Declaration

Declaration made this __________ Day of ________ ______, _______________. I, _________________________________, being of sound mind, willfully and voluntarily make known my desire that my dying shall not be artificially prolonged under the circumstances set forth below and do hereby declare:

If at any time I should either have a terminal and irreversible incurable injury, disease or illness or be in a continual profound comatose state with no reasonable chance of recovery, certified by two physicians who have personally examined me, one of whom shall be my attending physician, and the physicians have determined that my death will occur whether or not life-sustaining procedures are utilized and where the application of life-sustaining procedures would only serve to prolong artificially the dying process, I direct that such procedures be withheld or withdrawn and that I be permitted to die naturally with only the administration of medication or the performance of any medical procedure deemed necessary to provide me with comfort care.

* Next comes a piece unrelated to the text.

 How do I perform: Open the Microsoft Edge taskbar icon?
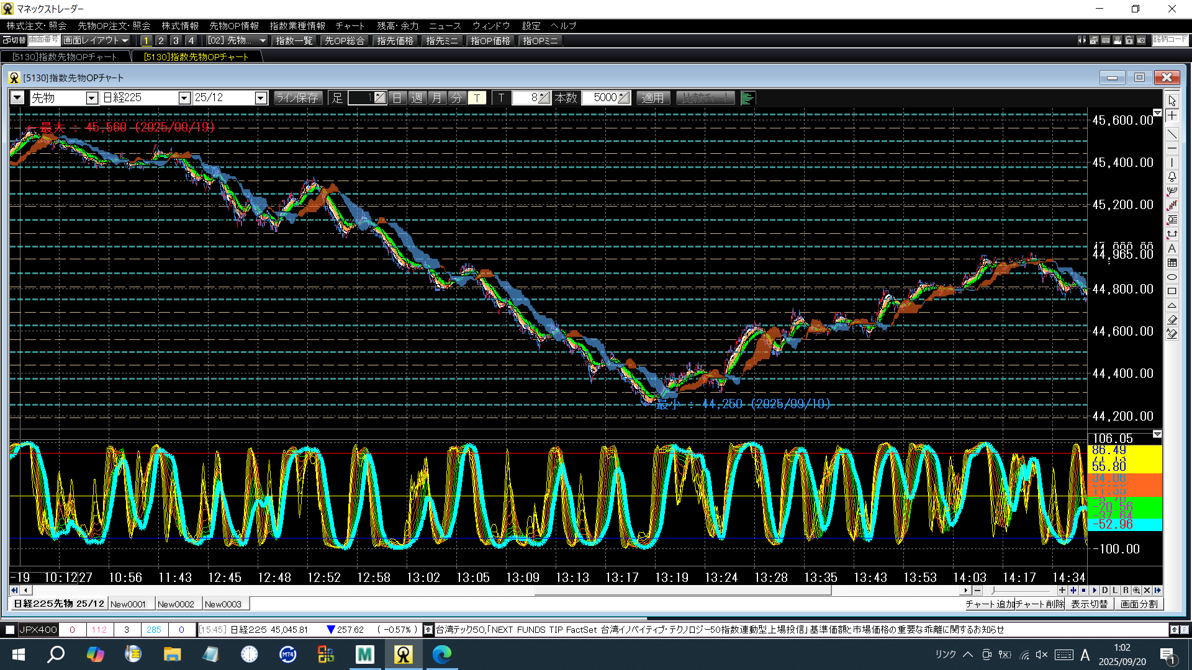coord(442,654)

In the absence of my ability to give directions regarding the use of such life-sustaining procedures it is my intention that this declaration shall be honored by my family and physician(s) as the final expression of my legal right to refuse medical or surgical treatment and accept the consequences from such refusal.

I understand the full import of this declaration and I am emotionally and mentally competent to make this declaration.

Signed:

(Signature)

(Address)

(City)

(County)

(State)

The declarant has been personally known to me and I believe her to be of sound mind.